Javascript is currently not supported, or is disabled by this browser. Please enable Javascript for full functionality.

   
    Dec 04, 2024  
2009-2010 Georgia Health Sciences University Catalog 
    
2009-2010 Georgia Health Sciences University Catalog [ARCHIVED CATALOG]

History


Augusta, founded as a trading post before the Revolutionary War, was already a cultural center for the area by 1822 when a group of physicians received a charter for the Augusta Medical Society from the State of Georgia, enabling them to receive and hold property, with the purpose of founding a medical school for the enhancement of professionalism and the suppression of charlatanism.

In 1828, the Georgia General Assembly granted a formal charter for the Medical Academy of Georgia and the school began training physicians in two borrowed rooms of the City Hospital. Dr. Milton Antony and his pupil, Dr. Joseph Adams Eve, who had already been training students at the hospital, were joined by two more physicians for a faculty of four.

The Academy was planned to give a one-year lecture series and confer a Bachelor of Medicine degree, to be followed by a second year at another school for the MD degree.
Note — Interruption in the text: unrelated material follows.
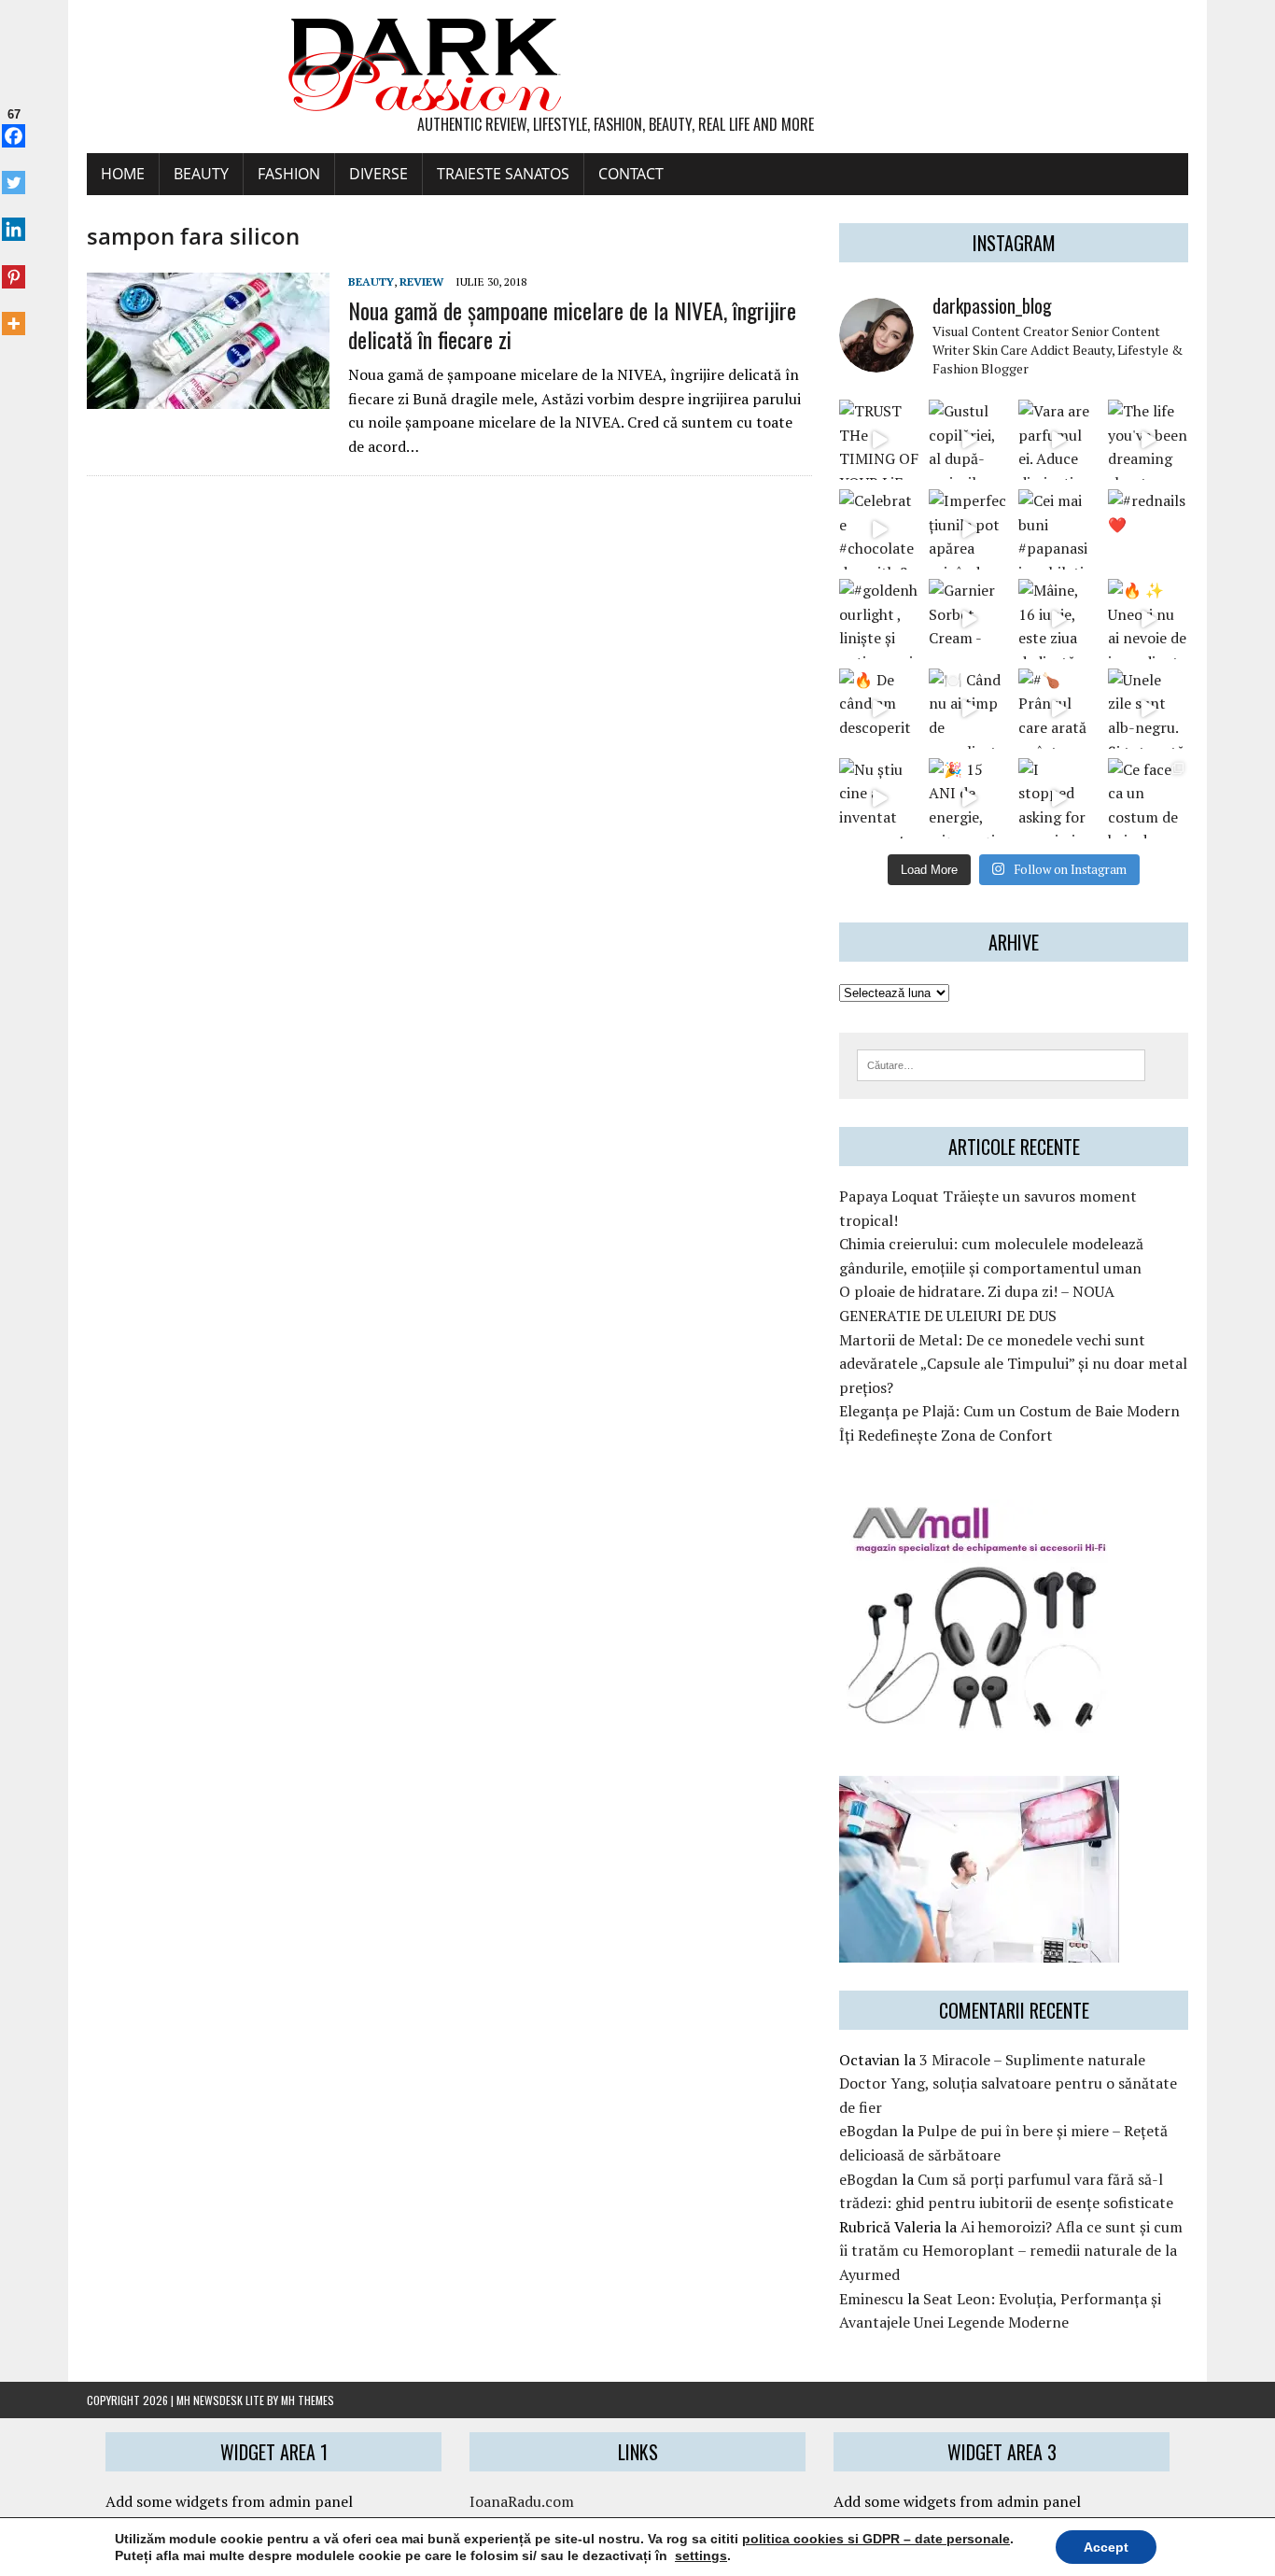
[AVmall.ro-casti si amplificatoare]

In 1829, the Academy was extended to a two year program, conferring the MD degree, and the faculty was expanded to six chairs. The name was changed in 1829 to the Medical Institute of Georgia and in 1833 to the Medical College of Georgia.

Land and financial support for a building for the school was given by the city of Augusta and by the state. In 1835, the school moved into its first dedicated and free-standing Academic building located on Telfair Street, close in proximity to the City Hospital then located on Greene Street. Close ties with the city of Augusta in furnishing clinical facilities were continued for over one hundred years. In 1913 the school moved to larger quarters in the renovated Tuttle-Newton Orphanage on the edge of town, and Augusta built a new city hospital nearby in 1915. Although city-owned, this was known as University Hospital, in recognition of its place as the teaching hospital of the school, which was by then the Medical Department of the University of Georgia. Financial support of the school in the early days was chiefly from lecture fees paid by the students. In 1873 an affiliation was made with the University of Georgia and the school became the Medical Department of the University. In 1911 the University took control of the property under a single board of trustees and a closer coordination of courses and entrance requirements was effected.

Both the financial and social pressures of the state were reflected in the fluctuations of fortune of the school between 1913 and 1950. Firm financial support from the state came only after years of persuasion by the citizens, alumni, and faculty. Accreditation ratings from the Council on Medical Education reflected the national drive for educational reform. There were recommendations for the relocation of the school, both to Athens, in physical proximity to the University of Georgia, and to Atlanta, a more central and populous area of the state. As a result of the nationwide depression in the early 1930s, a move was made to close the school. This was avoided by a concerted drive from the city of Augusta and from alumni throughout the state.

Despite the crises, the curriculum of the school continued to expand in a similar, though sometimes slower, timetable typical of medical education in the rest of the nation. It weathered the storm which the Flexner report of 1910 precipitated in medical schools of the country and survived, in spite of Flexner’s recommendation to close. As the nation entered into wars, faculty and students were affected, but the school closed only during 1861 to 1865 when students and faculty left in mass to serve in the Confederate Army. By 1928, when the school celebrated its one hundredth anniversary, the curriculum had been expanded to a four year course, with emphasis in the first two years on the basic sciences and the last two years on the clinical sciences, typical of the development of medical education throughout the country.

The 1950s brought rapid changes to the institution. In 1950 the School of Medicine (the name changed from the Department of Medicine in 1933) focused only on the medical program, the core upon which the school was founded. In that year the Board of Regents of the University System made the school an independent unit in the system, and for the sixth time in its history, the school’s name was changed. It became the Medical College of Georgia. In 1956 a state constructed and managed teaching hospital replaced clinical arrangements with the city of Augusta and the growth of the school as a health sciences university began.

With the opening of the Eugene Talmadge Memorial Hospital in 1956, the nursing program was moved from the University of Georgia in Athens and the School of Nursing was established. Master’s degrees in Medical Art and in the basic sciences were first awarded in 1950 under the School of Medicine. The School of Graduate Studies was established by the Board of Regents in 1962 and the first PhD degree awarded in 1963. The School of Allied Health Sciences was established in 1968, bringing together existing training programs and expanding new studies in the health care supportive professions. The School of Dentistry was established in 1969 and the first degrees in dentistry were awarded in September 1973.